This is the first post of a series I’m calling “FI Fundamentals” where I introduce important practices involved to achieve financial independence. I will be publishing each one (six total) throughout the coming days.
This is the first FI Fundamental for a reason. Most FI’ers will say that the easiest way for newcomers to FI to increase their savings rate is to reduce spending, not increase income. Why? Because this has a double effect:
- Your spending is lower, which means you are saving more money, and
- The amount you need to live on is reduced, so the money you have saved for retirement goes further.
We want the difference between income and spending to be as large as reasonably possible. The difference between the two is savings and goes directly toward increasing your net worth, which is what allows you to reach financial independence. The larger your savings, the faster you can achieve financial independence, and that’s good (in case you weren’t sure).
Financial independence isn’t about making yourself miserable through frugality with the hope of somehow becoming magically happy in early retirement*. It is about rejecting consumerism and shifting your spending to the truly important aspects in your life. It is a lifestyle change that should not only improve your finances, but your overall happiness.
A useful way to think about spending is to consider the time you spent to earn that money in the first place. For example, Spendy Sally earns $50,000 per year after tax, which is a salary rate of around $24 per hour. If Sally eats out every meal at a cost of $30 per day, she’s spending $900+ every month. It wouldn’t take much creativity to reduce her monthly food bill below $200 by cooking meals herself, so that $700 difference equates to her working for over 29 hours each month. Just for eating out. This is discussed much more in the book Your Money or Your Life, and I recommend that everyone read it.
Know where your money is going
Welcome to the 21st century! These days you don’t have to write down every transaction and hoard receipts in order to remember where you spent money last month, or even last year. There’s an app for that! Well, lots of apps, actually, but Mint and Personal Capital are the most commonly used. I prefer Mint for tracking spending and Personal Capital for tracking investment performance, but both services can do both.
Simply connect your bank and credit card accounts and Mint or Personal Capital takes care of the rest. Each time you make a purchase, the tracking service will automatically sort it into one of its many common categories. You can also manually choose how you want transactions categorized.
Once you have a baseline for typical spending you can begin to analyze the best ways to make improvements.
Eliminate unnecessary spending
At this point you should begin asking yourself whether the purchases you have made provide you with enough happiness to justify the amount you spent.

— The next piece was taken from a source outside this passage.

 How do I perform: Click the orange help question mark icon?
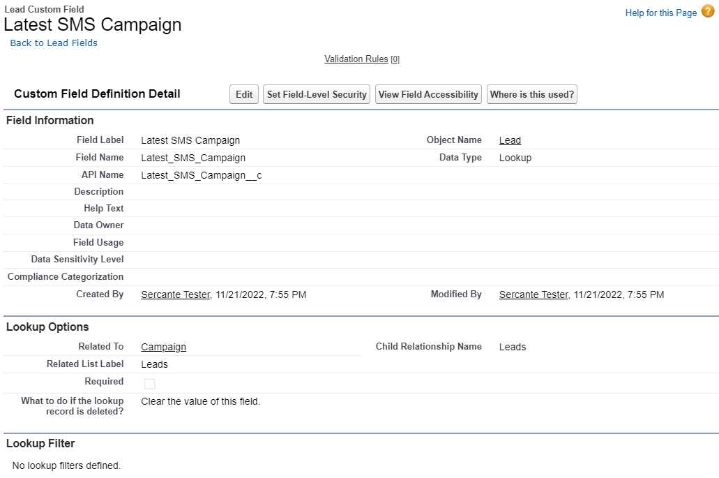coord(708,12)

You don’t have a choice on some things, like (legally required) auto insurance, but you do have a choice on other things, like whether you actual even need to have a car in the first place.
I like to think of my spending similarly to investing – the money that I spend is the investment, and my happiness is the return. If I’m not getting a good return on my investment, I will seek other investment opportunities.
You might decide that there are some things you can’t live without, which is fine. But, 9 times out of 10 (no source), you can find a suitable, less expensive substitute.
Search for substitutes
There is always a less expensive option, but that is easy to forget when we fall into a routine.
In the age of the Internet, do you really need a cable television subscription? Depending on your preferences, you could use streaming services like Netflix, Hulu, Amazon Prime, and Sling TV instead.
Your $80/month unlimited data cell phone plan through Verizon is convenient and reliable, but have you stopped to wonder if there are less expensive options that deliver the same reliable service? There are plenty of cellular providers that charge under $30/month for 1 or 2 GB. There are even free options (for those who use less data, calls, and texts).
Instead of paying for a gym membership, consider buying weights to exercise at home.
Instead of driving to work, consider biking to save money on gas and wear and tear on your car.
Get the idea?
Put your money where your mouth is
A major aspect of FI is identifying what actually makes you happy and only spending money on that. This has two effects:
- You prioritize the important things in your life.
- You save more of your money, which accelerates your progress to FI.
We spend money on what we value. The trouble is that sometimes we fail to differentiate between what we actually value, and what society expects us to value.
- Track your spending using a service such as Mint or Personal Capital (or write everything down with ye olde pen and paper).
- Once you have established a baseline for your spending, analyze each purchase and ask yourself: “Did this purchase bring me enough happiness to justify the time I spent to earn the money to afford it?”
- For the things that you decide bring value to your life, ask yourself: “Could I be spending less?”
- Eliminate unnecessary spending by canceling services and finding alternatives.
*Remember: the purpose of minimizing spending is to optimize consumption and exercise self-control. I think everyone should submit themselves to a moderate amount of voluntary hardship, but only to the point that it feels like it is improving your life. If you find that something you are doing is not bringing you happiness, don’t do it – even if every personal finance guru says you should. Decide what you want, and then figure out how you want to get there.